» Material shown
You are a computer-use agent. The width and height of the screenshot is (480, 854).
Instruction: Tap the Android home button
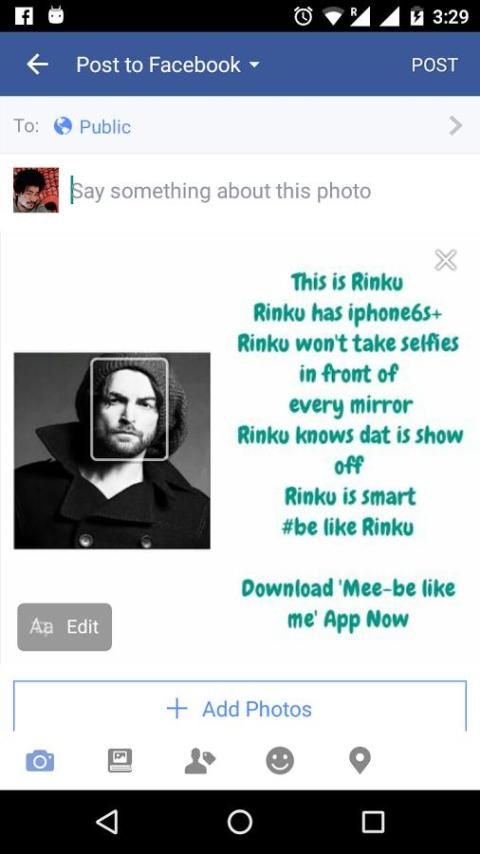tap(240, 821)
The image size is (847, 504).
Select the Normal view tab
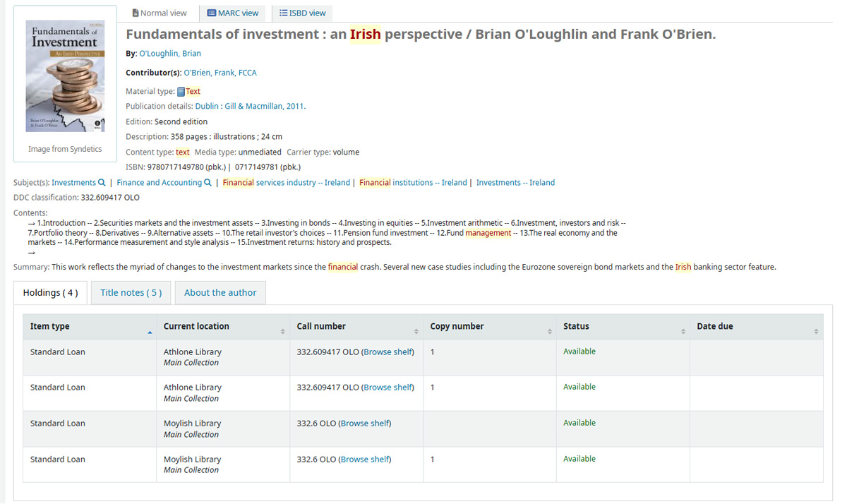click(160, 13)
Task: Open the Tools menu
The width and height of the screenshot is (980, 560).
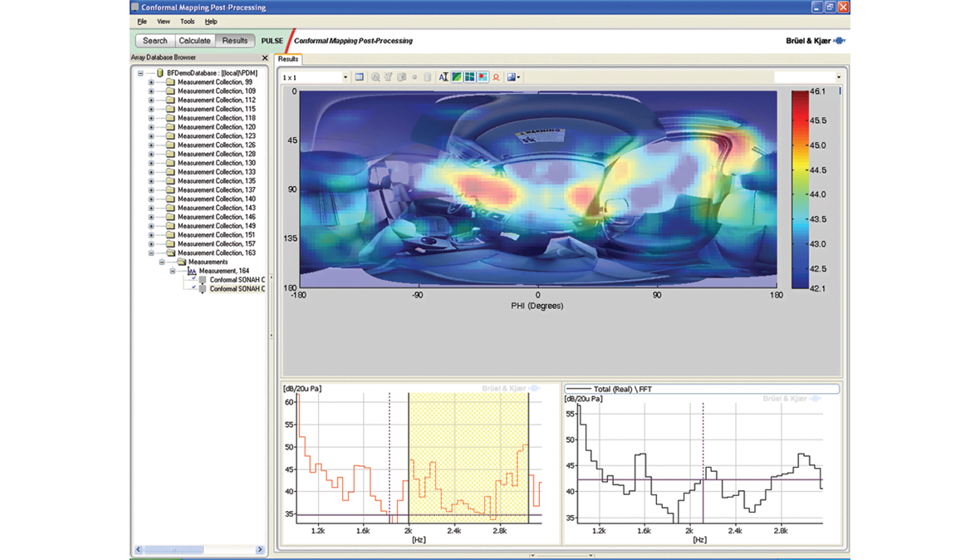Action: (187, 22)
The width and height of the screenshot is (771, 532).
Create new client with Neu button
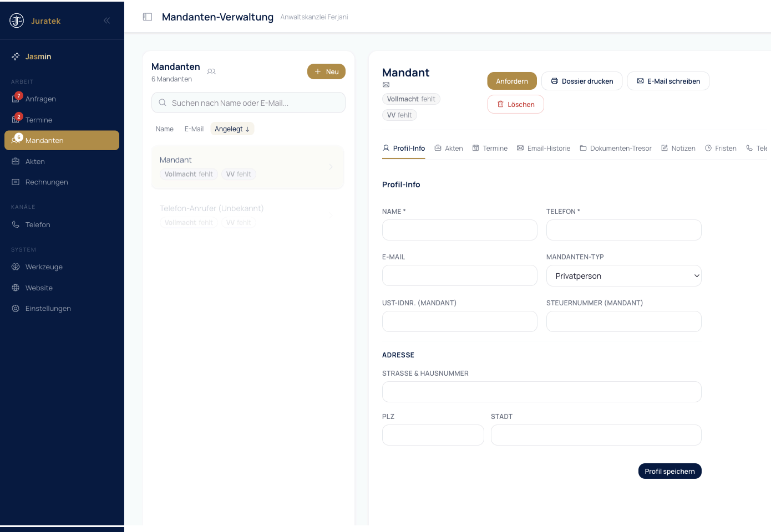[326, 71]
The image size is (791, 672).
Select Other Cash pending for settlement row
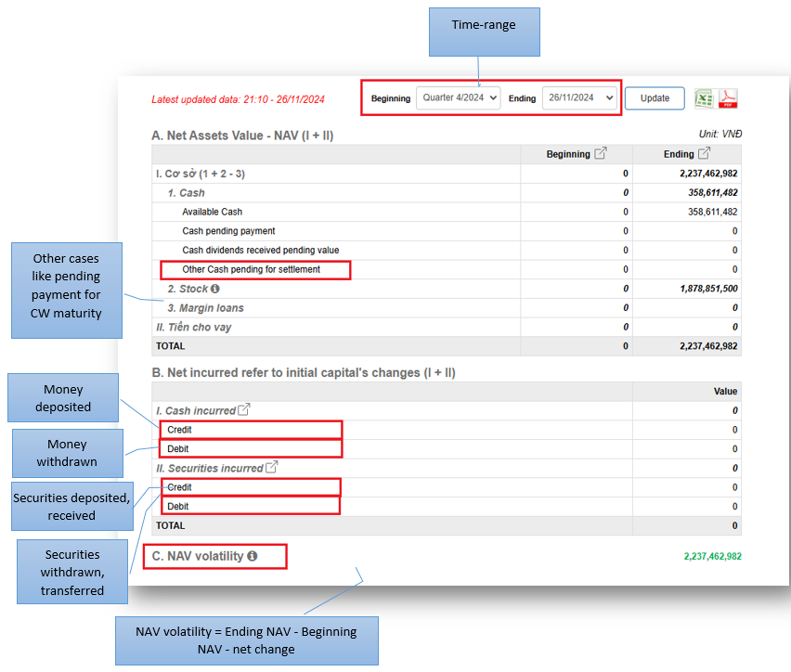252,269
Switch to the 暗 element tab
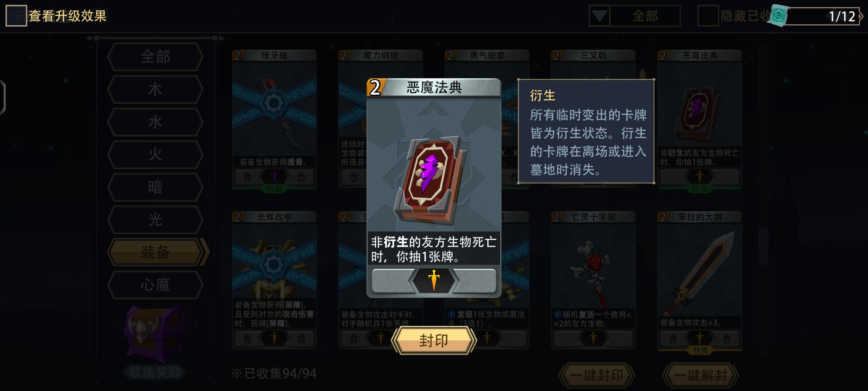Viewport: 868px width, 391px height. (155, 187)
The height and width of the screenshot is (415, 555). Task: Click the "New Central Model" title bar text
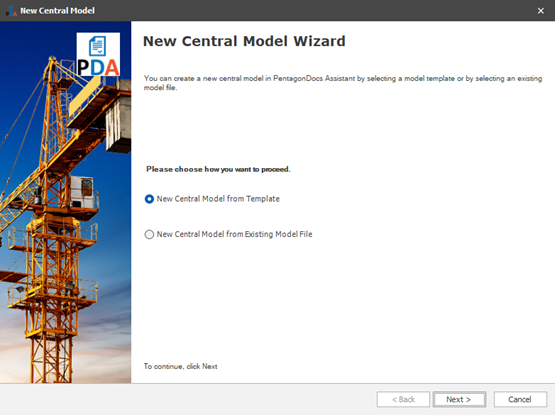57,11
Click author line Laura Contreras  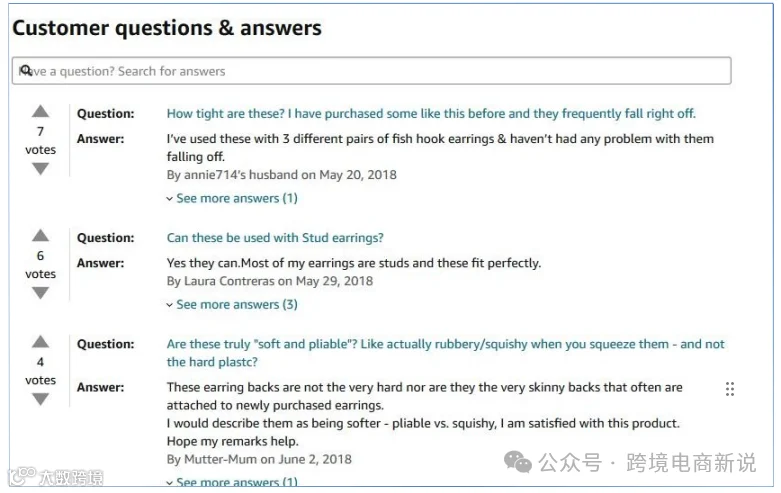coord(269,281)
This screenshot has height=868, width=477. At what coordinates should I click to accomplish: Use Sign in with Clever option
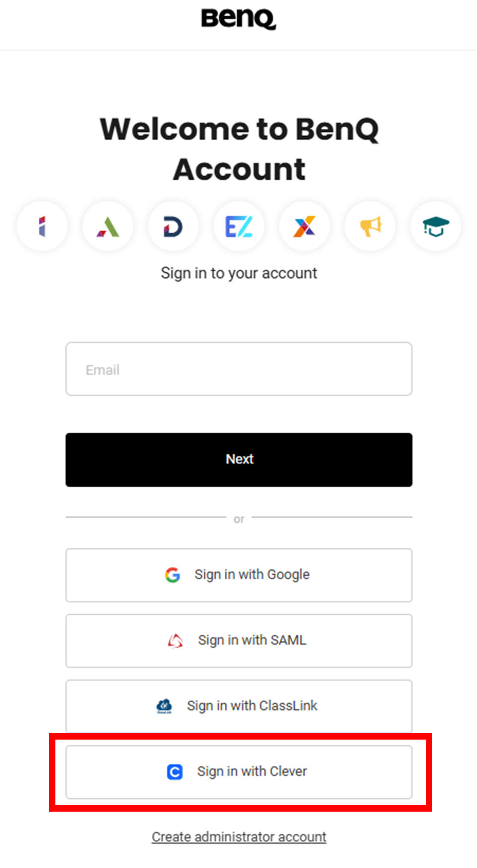tap(239, 772)
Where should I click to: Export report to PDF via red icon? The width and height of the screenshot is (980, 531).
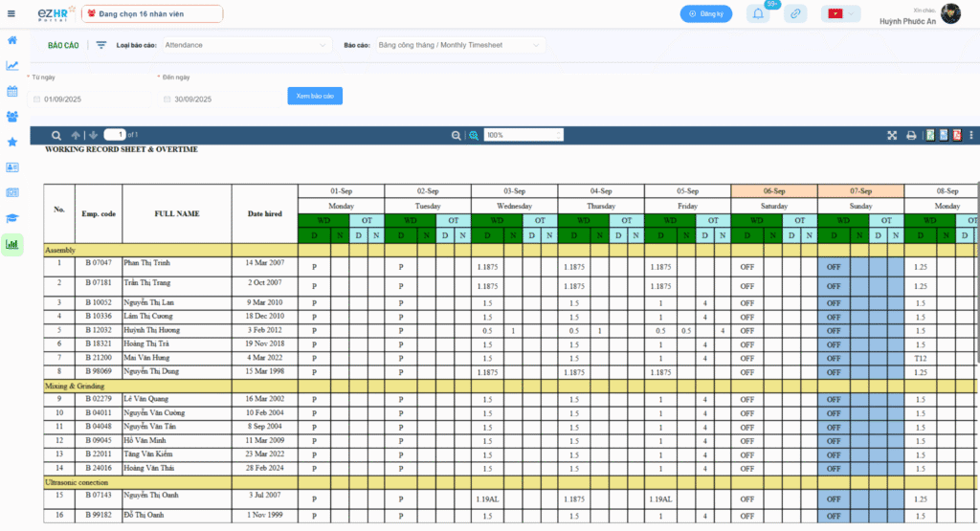(957, 135)
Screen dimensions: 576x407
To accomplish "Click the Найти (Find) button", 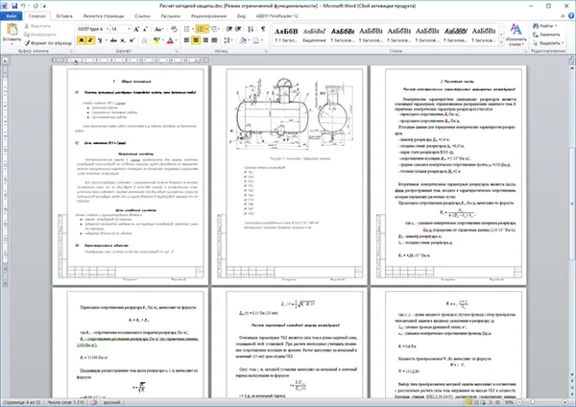I will click(x=545, y=26).
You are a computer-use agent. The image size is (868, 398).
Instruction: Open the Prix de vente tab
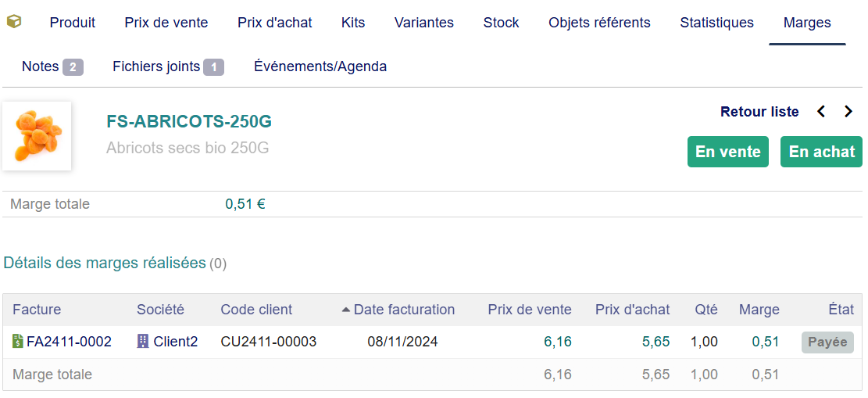(166, 23)
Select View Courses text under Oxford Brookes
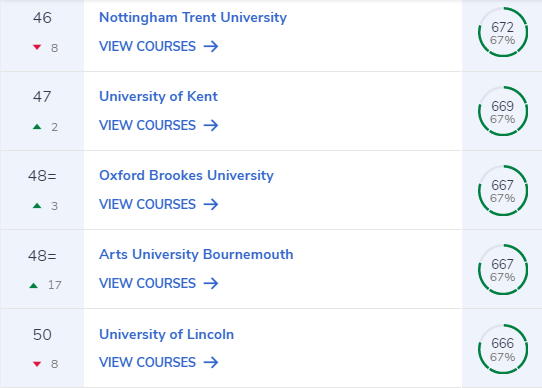 point(147,204)
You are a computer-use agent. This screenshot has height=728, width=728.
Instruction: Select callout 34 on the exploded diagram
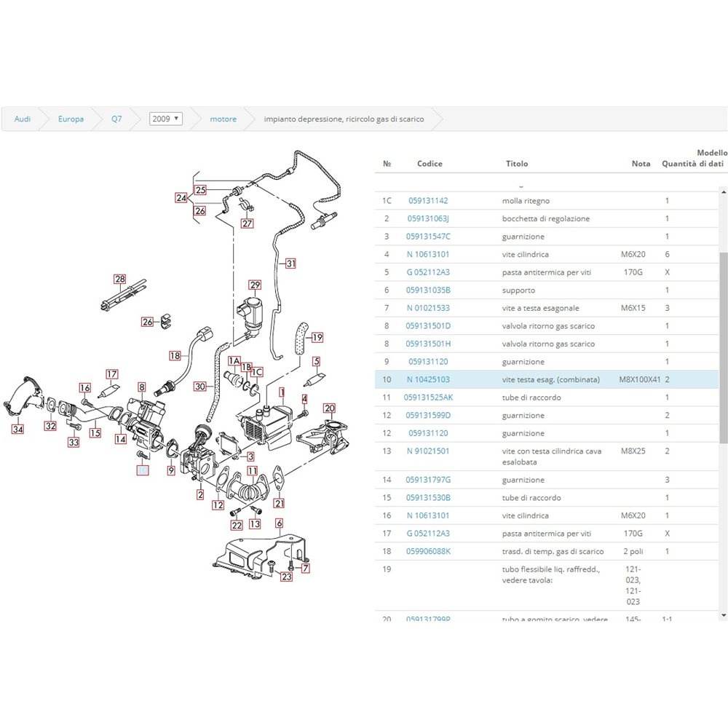(x=17, y=430)

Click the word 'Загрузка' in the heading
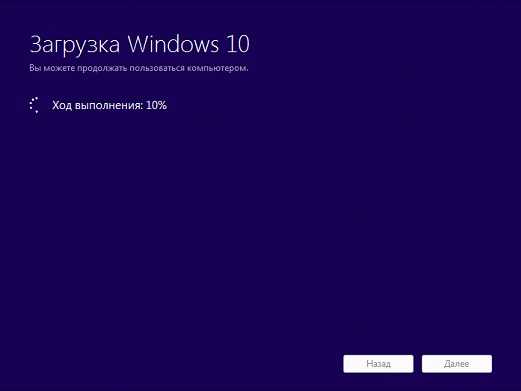[75, 45]
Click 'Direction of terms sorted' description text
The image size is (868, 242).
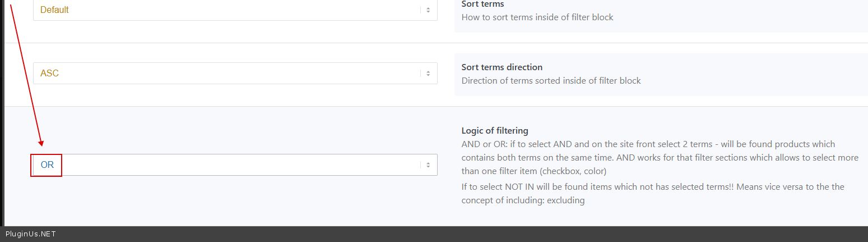tap(551, 80)
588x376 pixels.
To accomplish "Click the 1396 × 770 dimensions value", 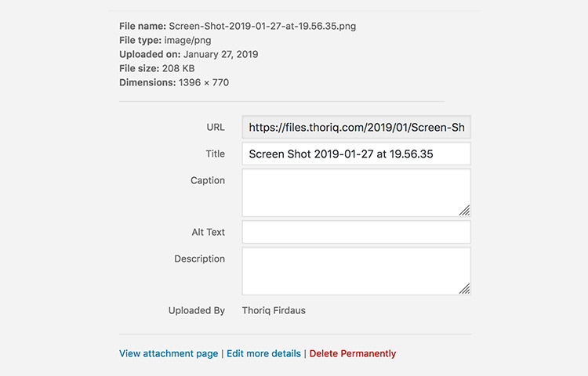I will 204,82.
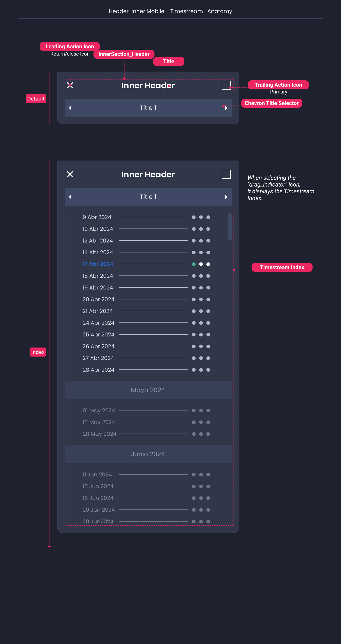
Task: Click left chevron in Default Title 1 selector
Action: click(x=70, y=108)
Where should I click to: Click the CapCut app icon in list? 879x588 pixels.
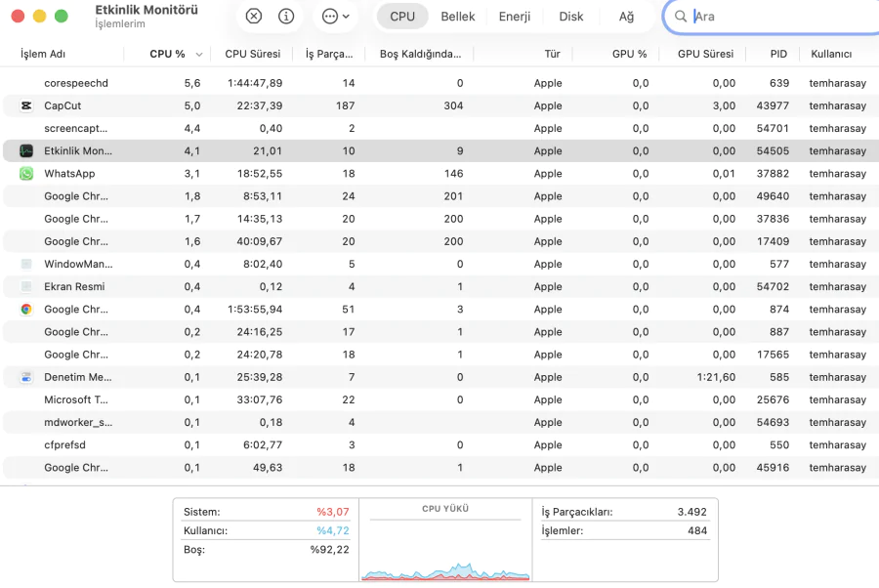coord(25,105)
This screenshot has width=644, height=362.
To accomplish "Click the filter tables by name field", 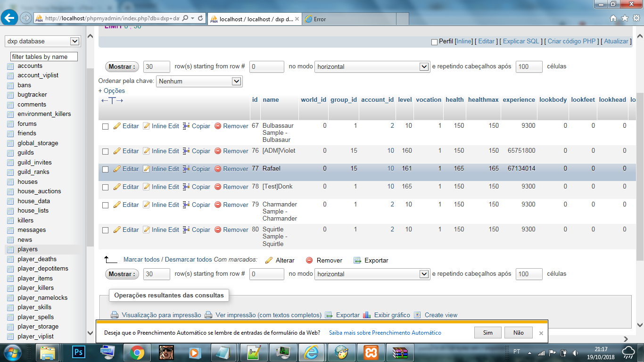I will pos(44,57).
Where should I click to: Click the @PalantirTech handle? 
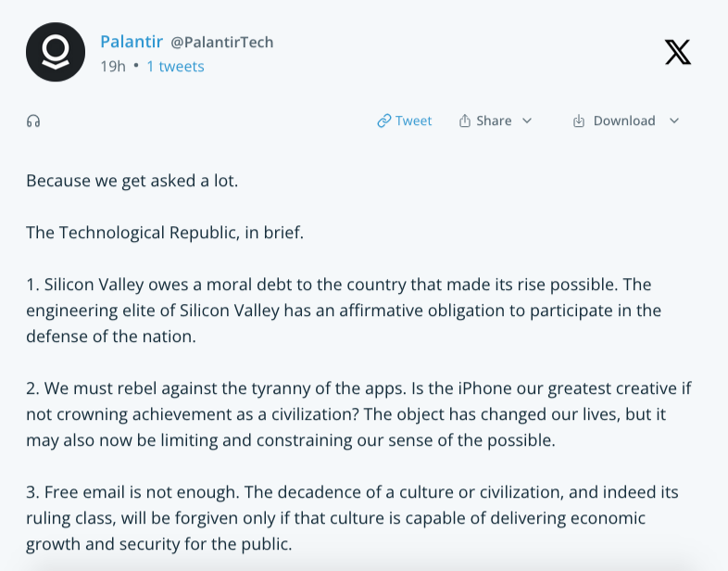(222, 42)

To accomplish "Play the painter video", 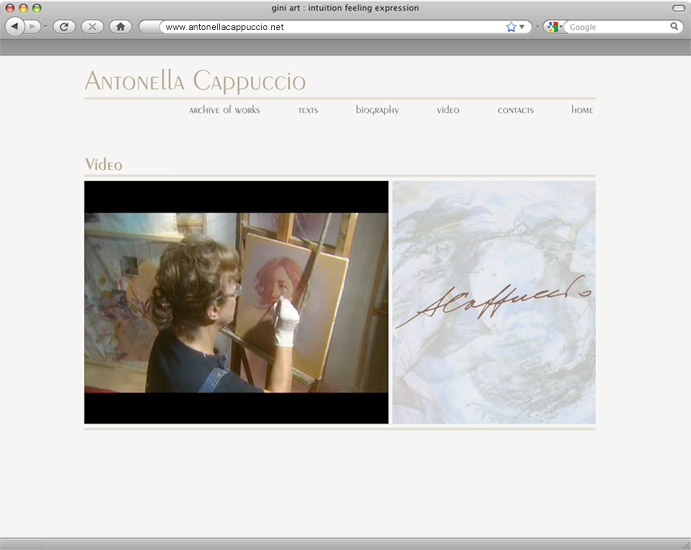I will pos(236,302).
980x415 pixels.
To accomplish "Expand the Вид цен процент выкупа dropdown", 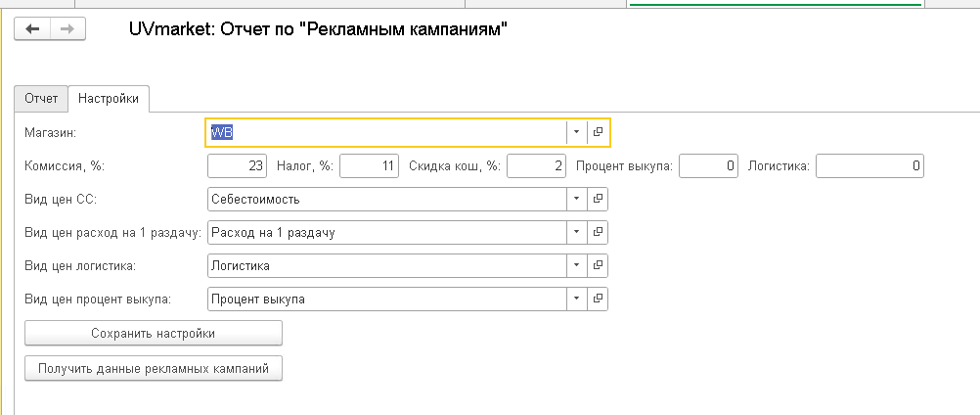I will (x=576, y=299).
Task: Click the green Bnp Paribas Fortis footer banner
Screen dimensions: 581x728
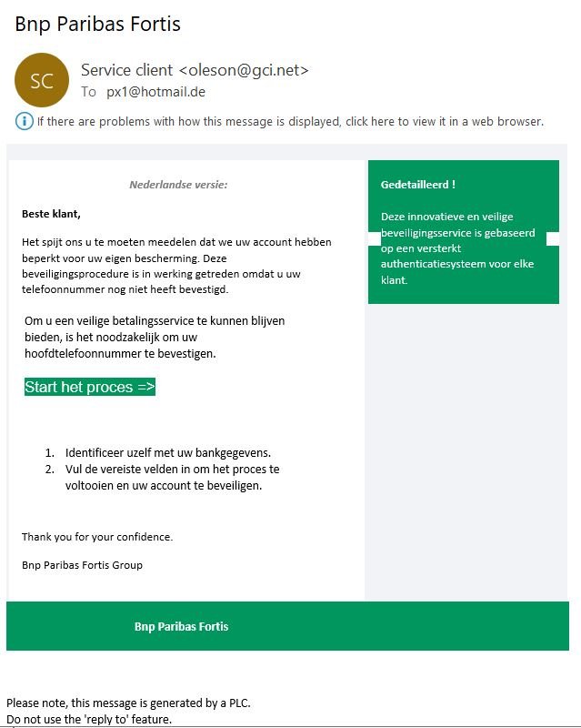Action: 287,626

» Exercise description
Each line of the entries above that contains "agent" must be copied into the answer.

» Output of the task
You are a computer-use agent. The width and height of the screenshot is (480, 854).
You are a computer-use agent. The image size is (868, 398).
You are a computer-use agent. This screenshot has height=728, width=728.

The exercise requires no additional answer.